◆ Task brief ◆
All of the records need to be retyped exactly, with no line dropped.

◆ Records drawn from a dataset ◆
▼▼▼
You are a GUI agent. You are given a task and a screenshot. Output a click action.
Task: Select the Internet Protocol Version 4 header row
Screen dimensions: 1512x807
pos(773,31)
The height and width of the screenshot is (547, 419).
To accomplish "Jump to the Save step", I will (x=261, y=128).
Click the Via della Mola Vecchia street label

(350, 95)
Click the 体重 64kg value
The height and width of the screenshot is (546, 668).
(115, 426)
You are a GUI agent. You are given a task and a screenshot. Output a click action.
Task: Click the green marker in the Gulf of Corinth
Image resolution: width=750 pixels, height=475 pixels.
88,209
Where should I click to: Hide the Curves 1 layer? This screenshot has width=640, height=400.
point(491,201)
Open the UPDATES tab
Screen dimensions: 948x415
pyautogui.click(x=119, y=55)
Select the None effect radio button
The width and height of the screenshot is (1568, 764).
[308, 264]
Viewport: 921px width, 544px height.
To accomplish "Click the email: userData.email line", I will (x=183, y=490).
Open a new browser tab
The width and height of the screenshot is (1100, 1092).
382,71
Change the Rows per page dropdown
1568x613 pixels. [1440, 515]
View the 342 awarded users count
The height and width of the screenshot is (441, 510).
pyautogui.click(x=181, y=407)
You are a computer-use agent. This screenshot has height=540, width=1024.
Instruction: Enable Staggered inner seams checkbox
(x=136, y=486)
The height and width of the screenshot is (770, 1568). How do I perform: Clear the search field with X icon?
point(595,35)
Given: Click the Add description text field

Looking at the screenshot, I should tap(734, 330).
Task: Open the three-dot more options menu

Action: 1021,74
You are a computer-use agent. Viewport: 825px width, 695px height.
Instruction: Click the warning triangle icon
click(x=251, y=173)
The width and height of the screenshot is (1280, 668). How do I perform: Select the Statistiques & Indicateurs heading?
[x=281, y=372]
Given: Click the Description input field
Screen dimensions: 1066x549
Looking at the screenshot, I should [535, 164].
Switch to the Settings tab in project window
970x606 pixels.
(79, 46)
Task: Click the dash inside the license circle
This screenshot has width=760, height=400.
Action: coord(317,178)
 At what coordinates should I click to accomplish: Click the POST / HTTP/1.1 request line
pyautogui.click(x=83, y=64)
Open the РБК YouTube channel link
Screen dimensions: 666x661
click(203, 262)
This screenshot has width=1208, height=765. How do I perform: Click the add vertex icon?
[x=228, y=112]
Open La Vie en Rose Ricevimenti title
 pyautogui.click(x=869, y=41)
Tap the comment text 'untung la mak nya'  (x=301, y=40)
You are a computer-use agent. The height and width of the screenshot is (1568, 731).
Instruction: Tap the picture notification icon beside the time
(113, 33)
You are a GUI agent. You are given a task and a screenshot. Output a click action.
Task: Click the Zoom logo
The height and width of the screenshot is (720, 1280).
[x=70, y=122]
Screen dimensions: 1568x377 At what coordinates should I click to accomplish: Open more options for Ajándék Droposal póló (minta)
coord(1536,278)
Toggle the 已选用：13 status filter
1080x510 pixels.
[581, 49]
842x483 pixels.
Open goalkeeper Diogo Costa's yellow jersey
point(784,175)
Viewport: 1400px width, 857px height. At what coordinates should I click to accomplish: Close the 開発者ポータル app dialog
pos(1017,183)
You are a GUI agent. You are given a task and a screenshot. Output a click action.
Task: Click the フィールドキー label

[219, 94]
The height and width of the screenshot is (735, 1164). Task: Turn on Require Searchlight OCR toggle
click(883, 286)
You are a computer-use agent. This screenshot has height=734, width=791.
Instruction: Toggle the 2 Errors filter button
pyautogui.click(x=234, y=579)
▲▲▲
◆ Exercise response ◆
You are a GUI agent. You are given a task and a screenshot. Output a click action.
Task: Select the Internet Protocol Version 4 header row
Screen dimensions: 1512x807
pos(773,31)
The height and width of the screenshot is (547, 419).
To accomplish "Jump to the Save step", I will (x=261, y=128).
Click the Via della Mola Vecchia street label

(350, 95)
Click the 体重 64kg value
The height and width of the screenshot is (546, 668).
(115, 426)
You are a GUI agent. You are given a task and a screenshot. Output a click action.
Task: Click the green marker in the Gulf of Corinth
Image resolution: width=750 pixels, height=475 pixels.
88,209
Where should I click to: Hide the Curves 1 layer? This screenshot has width=640, height=400.
point(491,201)
Open the UPDATES tab
Screen dimensions: 948x415
pyautogui.click(x=119, y=55)
Select the None effect radio button
The width and height of the screenshot is (1568, 764).
[308, 264]
Viewport: 921px width, 544px height.
To accomplish "Click the email: userData.email line", I will (x=183, y=490).
Open a new browser tab
The width and height of the screenshot is (1100, 1092).
382,71
Change the Rows per page dropdown
1568x613 pixels. [1440, 515]
View the 342 awarded users count
The height and width of the screenshot is (441, 510).
pyautogui.click(x=181, y=407)
You are a computer-use agent. This screenshot has height=540, width=1024.
Instruction: Enable Staggered inner seams checkbox
(x=136, y=486)
The height and width of the screenshot is (770, 1568). How do I perform: Clear the search field with X icon?
point(595,35)
Given: Click the Add description text field

Looking at the screenshot, I should tap(734, 330).
Task: Open the three-dot more options menu

Action: 1021,74
You are a computer-use agent. Viewport: 825px width, 695px height.
Instruction: Click the warning triangle icon
click(x=251, y=173)
The width and height of the screenshot is (1280, 668). How do I perform: Select the Statistiques & Indicateurs heading?
[x=281, y=372]
Given: Click the Description input field
Screen dimensions: 1066x549
Looking at the screenshot, I should [535, 164].
Switch to the Settings tab in project window
970x606 pixels.
(79, 46)
Task: Click the dash inside the license circle
This screenshot has width=760, height=400.
Action: coord(317,178)
 At what coordinates should I click to accomplish: Click the POST / HTTP/1.1 request line
pyautogui.click(x=83, y=64)
Open the РБК YouTube channel link
Screen dimensions: 666x661
click(203, 262)
This screenshot has width=1208, height=765. How do I perform: Click the add vertex icon?
[x=228, y=112]
Open La Vie en Rose Ricevimenti title
 pyautogui.click(x=869, y=41)
Tap the comment text 'untung la mak nya'  (x=301, y=40)
You are a computer-use agent. The height and width of the screenshot is (1568, 731).
Instruction: Tap the picture notification icon beside the time
(113, 33)
You are a GUI agent. You are given a task and a screenshot. Output a click action.
Task: Click the Zoom logo
The height and width of the screenshot is (720, 1280).
[x=70, y=122]
Screen dimensions: 1568x377 At what coordinates should I click to accomplish: Open more options for Ajándék Droposal póló (minta)
coord(1536,278)
Toggle the 已选用：13 status filter
1080x510 pixels.
[581, 49]
842x483 pixels.
Open goalkeeper Diogo Costa's yellow jersey
point(784,175)
Viewport: 1400px width, 857px height. At what coordinates should I click to accomplish: Close the 開発者ポータル app dialog
pos(1017,183)
You are a GUI agent. You are given a task and a screenshot. Output a click action.
Task: Click the フィールドキー label

[219, 94]
The height and width of the screenshot is (735, 1164). Task: Turn on Require Searchlight OCR toggle
click(883, 286)
You are a computer-use agent. This screenshot has height=734, width=791.
Instruction: Toggle the 2 Errors filter button
pyautogui.click(x=234, y=579)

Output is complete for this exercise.